Whilst working out various schemes for the "S" class inside motion, which is proving more difficult to render accurately than I had first thought, another Irish kit popped up on eBay. This was the old TMD kit for the MGWR "E" 0-6-0T in original form and, joy of joys, it had a full set of Sharman P4-profile driving wheels (long unavailable after Phoenix Paints bought up and then effectively killed the range) plus trim-it-yourself axles for 21mm gauge, and a full set of spacers for 21mm gauge.
Initially offered at £50, nobody wanted it and it promptly reappeared at £42. An entire week went by, and still nobody wanted it. About 10 seconds before it went begging for the second time, I took the bait and it was knocked down to me.
This is what turned up:
Fortunately it came with a full set of the original instructions, which referred to a (missing) nickel silver chassis - superseding the old etched brass chassis.
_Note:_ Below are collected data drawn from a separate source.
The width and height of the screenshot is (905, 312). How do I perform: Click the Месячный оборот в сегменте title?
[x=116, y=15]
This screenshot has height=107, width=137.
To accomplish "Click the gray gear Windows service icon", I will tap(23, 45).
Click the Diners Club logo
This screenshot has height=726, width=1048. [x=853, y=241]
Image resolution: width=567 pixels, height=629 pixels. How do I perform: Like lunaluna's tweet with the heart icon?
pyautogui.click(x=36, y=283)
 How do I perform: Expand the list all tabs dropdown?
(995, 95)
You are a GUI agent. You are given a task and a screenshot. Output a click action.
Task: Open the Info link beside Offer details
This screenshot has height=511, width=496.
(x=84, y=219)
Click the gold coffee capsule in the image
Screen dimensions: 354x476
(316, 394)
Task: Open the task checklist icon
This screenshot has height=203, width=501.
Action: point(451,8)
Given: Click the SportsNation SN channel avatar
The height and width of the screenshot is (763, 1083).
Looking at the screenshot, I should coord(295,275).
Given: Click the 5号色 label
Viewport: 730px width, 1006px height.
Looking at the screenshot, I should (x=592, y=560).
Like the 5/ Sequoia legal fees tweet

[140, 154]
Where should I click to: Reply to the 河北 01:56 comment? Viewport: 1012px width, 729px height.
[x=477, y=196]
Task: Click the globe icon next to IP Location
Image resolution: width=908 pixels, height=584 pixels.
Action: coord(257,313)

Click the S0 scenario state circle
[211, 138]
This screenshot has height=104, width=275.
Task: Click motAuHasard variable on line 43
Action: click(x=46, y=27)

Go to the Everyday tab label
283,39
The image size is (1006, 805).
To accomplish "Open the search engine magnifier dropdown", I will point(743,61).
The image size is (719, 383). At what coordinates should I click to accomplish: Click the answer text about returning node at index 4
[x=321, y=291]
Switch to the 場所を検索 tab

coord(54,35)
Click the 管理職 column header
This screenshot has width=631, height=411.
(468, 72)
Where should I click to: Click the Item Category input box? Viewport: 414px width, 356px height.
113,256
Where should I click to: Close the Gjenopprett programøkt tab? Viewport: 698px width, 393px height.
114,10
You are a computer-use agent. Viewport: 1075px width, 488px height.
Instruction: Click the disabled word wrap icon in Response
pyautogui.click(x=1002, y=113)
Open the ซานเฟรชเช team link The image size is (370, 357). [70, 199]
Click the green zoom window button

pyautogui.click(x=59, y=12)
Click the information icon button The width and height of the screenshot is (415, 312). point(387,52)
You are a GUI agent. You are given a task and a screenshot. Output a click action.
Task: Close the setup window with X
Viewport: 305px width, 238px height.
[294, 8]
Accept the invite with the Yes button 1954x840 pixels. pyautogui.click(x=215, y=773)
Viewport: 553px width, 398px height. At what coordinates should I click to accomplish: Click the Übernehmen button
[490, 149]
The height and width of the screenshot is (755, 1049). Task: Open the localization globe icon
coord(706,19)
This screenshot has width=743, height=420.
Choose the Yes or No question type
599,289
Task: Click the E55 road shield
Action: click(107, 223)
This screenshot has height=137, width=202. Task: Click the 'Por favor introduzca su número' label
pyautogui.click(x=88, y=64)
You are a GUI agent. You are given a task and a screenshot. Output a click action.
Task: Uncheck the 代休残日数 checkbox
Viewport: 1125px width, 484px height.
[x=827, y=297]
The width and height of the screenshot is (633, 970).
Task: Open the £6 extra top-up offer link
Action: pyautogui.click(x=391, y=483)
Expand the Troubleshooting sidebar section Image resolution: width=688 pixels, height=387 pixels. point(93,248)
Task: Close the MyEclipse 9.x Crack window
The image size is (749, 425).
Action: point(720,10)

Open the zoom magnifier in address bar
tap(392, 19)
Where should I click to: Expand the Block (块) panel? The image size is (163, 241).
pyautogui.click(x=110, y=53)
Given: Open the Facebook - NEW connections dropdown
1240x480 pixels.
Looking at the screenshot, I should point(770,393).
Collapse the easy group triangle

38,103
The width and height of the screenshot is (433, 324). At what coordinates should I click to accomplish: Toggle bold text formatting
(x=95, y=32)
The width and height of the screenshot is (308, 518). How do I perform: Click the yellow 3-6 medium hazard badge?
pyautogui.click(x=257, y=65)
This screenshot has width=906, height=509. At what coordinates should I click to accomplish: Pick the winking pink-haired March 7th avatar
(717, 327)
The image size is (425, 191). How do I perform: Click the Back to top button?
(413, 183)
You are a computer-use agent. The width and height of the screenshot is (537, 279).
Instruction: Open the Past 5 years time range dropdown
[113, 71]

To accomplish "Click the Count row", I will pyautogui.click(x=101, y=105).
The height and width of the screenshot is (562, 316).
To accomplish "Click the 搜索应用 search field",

At this point, Des at SSM (who now produces the kit, pretty much unchanged) stepped in and kindly agreed to supply the missing etch plus some extra boiler fittings from another kit for not a lot of Euros, so payment was made and hopefully these are now in the post and coming this way.
For anyone contemplating 21mm gauge Irish steam, you can't get much simpler than a nice 0-6-0T to start you off. You will learn loads about suspension systems and weighting.
The question for me is what to do with the thing. Those who know me in P4 will be aware that I only try to model preserved stuff, engines and stock that I can go and see, so doing an engine which hasn't been with us since 1963 is going out of the comfort zone, and Professor Hawking's Brief History of Time isn't a key to travelling in time back to an age when Church and State ruled Ireland and were frequently in each other's pockets.
If you build the kit as designed, and remember it was designed as far back as 1981 when CAD was just a glint in Des's eye and only big companies had access to the burgeoning world of design software, you get a very competent model of a Martin Atock engine, at least one of which served on the old Achill Branch for a few years after the line opened. Nameplates and numberplates for two of the class come with the kit.
What the kit does not do is fully cater for the later GSR & CIE career of the class, so you don't get any rivetted smokebox and you don't get lowered boiler fittings. Des can fix the latter to a certain extent, but not the former, which you will have to make yourself. Neither do you get the extended cab fitted to those engines which served on the self-contained Waterford & Tramore line.
Drawings for the "E" are very thin on the ground, certainly nothing for the inside cylinders and motion, and there don't seem to be a great many photos of the class at work either. Maybe I'm looking in the wrong places.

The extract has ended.